OBJECTIVES: Venous thromboembolic events can be successfully prevented with chemical and/or mechanical prophylaxis measures, but evidence-based guidelines in thoracic surgery are limited, particularly regarding extended post-discharge prophylaxis. This study attempts to gather an international consensus on best practices to inform the development of such guidelines. METHODS: A series of 3 surveys was distributed to the ESTS/AATS/ISTH (European Society of Thoracic Surgeons, American Association of Thoracic Surgeons, International Society for Thrombosis and Haemostasis) venous thromboembolic events prophylaxis working group starting January 2017. This iterative Delphi consensus process sought to gather a consensus on (i) risk factors; (ii) preferred agents; (iii) duration; and (iv) perceived barriers to an extended thromboprophylaxis approach.

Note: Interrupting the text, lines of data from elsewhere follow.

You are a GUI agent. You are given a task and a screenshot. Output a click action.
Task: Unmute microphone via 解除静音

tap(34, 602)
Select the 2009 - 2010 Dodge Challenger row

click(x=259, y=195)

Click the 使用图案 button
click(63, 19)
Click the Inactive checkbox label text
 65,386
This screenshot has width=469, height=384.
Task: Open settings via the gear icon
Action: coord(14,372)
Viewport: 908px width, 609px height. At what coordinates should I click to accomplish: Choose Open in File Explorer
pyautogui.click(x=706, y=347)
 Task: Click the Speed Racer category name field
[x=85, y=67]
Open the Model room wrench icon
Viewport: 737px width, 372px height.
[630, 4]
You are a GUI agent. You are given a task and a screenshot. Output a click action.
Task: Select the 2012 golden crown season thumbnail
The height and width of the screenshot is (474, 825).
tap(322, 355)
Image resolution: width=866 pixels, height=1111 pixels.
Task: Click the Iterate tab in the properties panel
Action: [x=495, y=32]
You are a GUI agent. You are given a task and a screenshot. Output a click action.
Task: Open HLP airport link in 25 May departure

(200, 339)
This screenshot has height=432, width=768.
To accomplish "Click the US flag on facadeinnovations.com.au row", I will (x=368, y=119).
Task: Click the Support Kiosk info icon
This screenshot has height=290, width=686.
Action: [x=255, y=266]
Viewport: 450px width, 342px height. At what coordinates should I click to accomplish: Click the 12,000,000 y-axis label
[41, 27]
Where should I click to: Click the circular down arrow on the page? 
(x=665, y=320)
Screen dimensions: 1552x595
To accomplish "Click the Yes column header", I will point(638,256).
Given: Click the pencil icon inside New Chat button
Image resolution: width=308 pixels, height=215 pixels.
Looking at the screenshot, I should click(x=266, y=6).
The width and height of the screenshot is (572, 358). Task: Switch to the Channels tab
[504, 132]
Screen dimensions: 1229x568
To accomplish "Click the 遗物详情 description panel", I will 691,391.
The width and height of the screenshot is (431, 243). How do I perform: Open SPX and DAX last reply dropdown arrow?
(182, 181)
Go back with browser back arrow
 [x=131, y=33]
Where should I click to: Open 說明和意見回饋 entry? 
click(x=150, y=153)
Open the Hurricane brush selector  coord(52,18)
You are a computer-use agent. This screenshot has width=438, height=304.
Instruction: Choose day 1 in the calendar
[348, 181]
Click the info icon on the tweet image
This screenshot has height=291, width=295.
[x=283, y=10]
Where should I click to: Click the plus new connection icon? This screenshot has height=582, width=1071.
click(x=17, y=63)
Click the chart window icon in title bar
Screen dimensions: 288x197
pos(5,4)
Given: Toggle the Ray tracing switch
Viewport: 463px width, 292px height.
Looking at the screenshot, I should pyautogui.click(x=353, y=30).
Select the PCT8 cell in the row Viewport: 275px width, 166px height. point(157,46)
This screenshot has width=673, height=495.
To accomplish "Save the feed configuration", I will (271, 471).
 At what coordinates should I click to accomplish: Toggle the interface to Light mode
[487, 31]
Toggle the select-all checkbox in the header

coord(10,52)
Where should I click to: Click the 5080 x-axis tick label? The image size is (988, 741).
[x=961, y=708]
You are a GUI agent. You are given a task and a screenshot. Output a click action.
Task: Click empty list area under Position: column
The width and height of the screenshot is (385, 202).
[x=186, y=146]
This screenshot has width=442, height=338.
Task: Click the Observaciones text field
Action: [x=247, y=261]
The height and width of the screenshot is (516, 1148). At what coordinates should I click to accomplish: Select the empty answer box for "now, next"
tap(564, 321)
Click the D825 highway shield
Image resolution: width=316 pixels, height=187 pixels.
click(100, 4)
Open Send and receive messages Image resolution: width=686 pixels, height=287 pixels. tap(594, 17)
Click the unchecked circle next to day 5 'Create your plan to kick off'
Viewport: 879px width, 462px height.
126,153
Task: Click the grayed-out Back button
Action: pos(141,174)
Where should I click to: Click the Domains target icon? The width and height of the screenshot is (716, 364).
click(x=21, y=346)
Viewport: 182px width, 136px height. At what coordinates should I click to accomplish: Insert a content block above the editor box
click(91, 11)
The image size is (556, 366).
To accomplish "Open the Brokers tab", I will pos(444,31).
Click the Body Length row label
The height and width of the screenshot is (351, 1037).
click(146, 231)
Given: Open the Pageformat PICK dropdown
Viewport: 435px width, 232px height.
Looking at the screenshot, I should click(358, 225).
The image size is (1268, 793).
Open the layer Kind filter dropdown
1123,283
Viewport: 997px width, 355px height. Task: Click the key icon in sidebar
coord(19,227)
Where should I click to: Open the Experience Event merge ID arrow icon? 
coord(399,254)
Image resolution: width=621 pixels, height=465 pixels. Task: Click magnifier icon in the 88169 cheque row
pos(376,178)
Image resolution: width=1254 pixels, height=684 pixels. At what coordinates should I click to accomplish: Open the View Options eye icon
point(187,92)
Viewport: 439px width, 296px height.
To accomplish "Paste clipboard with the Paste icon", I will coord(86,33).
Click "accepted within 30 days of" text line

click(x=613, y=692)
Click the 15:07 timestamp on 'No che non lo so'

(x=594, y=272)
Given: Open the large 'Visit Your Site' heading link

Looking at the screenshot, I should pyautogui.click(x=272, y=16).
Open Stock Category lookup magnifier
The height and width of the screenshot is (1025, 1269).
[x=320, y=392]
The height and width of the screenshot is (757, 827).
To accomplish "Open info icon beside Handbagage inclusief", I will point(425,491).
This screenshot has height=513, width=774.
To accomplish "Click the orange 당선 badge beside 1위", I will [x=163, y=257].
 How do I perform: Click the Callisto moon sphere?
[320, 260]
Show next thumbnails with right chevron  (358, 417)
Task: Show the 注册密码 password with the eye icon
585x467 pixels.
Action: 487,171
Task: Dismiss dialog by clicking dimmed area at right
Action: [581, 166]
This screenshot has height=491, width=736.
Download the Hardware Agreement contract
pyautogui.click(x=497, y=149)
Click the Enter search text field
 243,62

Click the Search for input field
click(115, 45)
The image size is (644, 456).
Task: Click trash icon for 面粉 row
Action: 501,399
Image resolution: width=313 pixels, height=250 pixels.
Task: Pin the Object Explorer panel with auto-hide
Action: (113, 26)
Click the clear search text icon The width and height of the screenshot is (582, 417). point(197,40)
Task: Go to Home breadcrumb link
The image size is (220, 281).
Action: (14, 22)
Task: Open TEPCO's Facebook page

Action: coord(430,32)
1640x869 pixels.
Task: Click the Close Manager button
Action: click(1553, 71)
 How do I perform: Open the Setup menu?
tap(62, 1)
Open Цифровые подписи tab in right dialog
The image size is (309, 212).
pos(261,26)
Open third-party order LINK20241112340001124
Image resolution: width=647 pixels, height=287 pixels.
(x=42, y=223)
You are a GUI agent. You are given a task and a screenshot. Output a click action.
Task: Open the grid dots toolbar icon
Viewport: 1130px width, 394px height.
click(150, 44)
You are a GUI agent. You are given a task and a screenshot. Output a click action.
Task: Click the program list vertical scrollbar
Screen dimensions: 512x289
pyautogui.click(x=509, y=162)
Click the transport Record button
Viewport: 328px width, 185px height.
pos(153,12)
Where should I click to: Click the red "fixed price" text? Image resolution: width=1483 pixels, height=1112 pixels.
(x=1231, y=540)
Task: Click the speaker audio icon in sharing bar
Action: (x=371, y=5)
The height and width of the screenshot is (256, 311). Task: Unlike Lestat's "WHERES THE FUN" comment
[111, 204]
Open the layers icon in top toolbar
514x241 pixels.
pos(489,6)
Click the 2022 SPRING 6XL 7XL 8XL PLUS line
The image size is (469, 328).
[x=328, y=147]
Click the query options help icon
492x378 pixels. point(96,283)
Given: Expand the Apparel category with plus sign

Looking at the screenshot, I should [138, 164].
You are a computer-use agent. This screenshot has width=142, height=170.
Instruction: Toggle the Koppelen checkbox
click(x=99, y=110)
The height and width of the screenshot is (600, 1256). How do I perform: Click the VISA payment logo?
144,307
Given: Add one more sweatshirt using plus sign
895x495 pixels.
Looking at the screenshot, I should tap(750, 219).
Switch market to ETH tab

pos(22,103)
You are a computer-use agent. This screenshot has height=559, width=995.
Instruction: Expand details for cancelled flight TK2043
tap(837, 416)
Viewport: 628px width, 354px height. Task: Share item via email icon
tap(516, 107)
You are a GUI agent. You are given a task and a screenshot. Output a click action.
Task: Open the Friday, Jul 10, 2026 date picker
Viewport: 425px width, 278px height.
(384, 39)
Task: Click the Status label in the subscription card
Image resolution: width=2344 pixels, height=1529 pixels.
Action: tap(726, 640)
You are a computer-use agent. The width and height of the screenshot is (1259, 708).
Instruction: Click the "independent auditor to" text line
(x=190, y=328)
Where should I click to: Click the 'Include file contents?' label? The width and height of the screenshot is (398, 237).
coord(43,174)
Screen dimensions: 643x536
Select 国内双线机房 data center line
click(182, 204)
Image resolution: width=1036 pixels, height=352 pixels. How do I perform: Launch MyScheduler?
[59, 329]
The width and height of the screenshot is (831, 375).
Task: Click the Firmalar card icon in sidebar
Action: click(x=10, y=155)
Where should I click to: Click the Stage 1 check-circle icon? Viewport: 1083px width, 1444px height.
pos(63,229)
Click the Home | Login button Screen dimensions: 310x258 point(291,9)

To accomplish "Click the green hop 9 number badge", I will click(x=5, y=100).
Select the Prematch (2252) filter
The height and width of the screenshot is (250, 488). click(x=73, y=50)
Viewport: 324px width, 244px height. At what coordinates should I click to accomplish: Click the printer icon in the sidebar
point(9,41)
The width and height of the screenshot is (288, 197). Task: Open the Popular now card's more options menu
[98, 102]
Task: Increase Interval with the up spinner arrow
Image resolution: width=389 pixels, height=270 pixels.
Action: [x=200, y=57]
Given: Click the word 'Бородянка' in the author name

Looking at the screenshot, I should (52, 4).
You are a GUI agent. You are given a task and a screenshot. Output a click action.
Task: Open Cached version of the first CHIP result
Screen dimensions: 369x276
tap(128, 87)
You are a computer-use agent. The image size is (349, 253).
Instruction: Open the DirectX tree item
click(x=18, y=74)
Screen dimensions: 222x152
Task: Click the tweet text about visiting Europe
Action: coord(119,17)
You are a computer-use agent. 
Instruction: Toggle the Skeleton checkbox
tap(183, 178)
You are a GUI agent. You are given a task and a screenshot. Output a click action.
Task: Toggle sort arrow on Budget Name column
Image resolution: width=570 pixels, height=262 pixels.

Participant responses were expressed on a 10-point scale, and the results were summarized and circulated to all respondents in subsequent rounds. A coefficient of variance of ≤0.3 was identified pre hoc to identify agreement. RESULTS: A total of 21 Working Group members completed the surveys, composed of 19% non-surgeon thrombosis experts, and 48% from North America. Respondents largely saw agreement regarding risk factors that indicate a need for extended thromboprophylaxis. The group agreed that low-molecular-weight heparin is a suitable agent for use post-discharge, but there was a wide variety in response regarding agents, duration and barriers to extended prophylaxis, where no consensus was observed across the three rounds. CONCLUSIONS: There is strong agreement around indications for extended venous thromboembolic events thromboprophylaxis after thoracic surgery, but there is little consensus regarding the agents and duration to be employed. Further research is required to better inform guideline development.